Performance of A100 vs. V100s for mixed pression

I have two programs (LU decomposition). First one is a mixed pression (fp16 and fp32) and the other one is just writen in fp64.

For mixed pression I am doing the panel factorisation in FP32 and the trailing update is FP16 (GEMEX_I16_O16_C32).

I am testing theme with diferent architecture (A100 and V100s). Executation time for mixed precision is same for both architecture (sometimes 10% slower for A100!), but fp64 version is working 2 time faster on A100.

Are those results aceptable? (I know that A100 has a tensor core for fp64 and V100s does not have it).

If we should expect a beeter performance for mixed vesion (fp16+fp32), then what I should consider about to make A100 version faster?

As I am seeing the peak performance for A100 and V100 is:

A100(FP16) =312 TFLOPS V100(FP16)=125 TFLOPS
A100(FP32) =19.5 TFLOPS V100(FP32)=15.7 TFLOPS

What is the main change here in Ampere architecture that cause the same code does not have a same performance? I am not sure but maybe the problem is coming from the trainling update which is the GEMM_I16_O16_C32. Maybe performance of GEMM is dame for both architecture. Is it true?

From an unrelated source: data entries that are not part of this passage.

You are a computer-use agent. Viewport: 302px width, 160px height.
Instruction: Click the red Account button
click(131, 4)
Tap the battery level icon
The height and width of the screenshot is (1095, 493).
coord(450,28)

There isn’t any performance metric between A100 and V100 that is the same. A100 memory bandwidth is higher. A100 compute throughput is higher. A100 Tensorcore throughput is higher. There isn’t any ratio among those 3 that is less than 1.3x faster for A100.

What is the main change here in Ampere architecture that cause the same code does not have a same performance?

I would recommend profiling your code.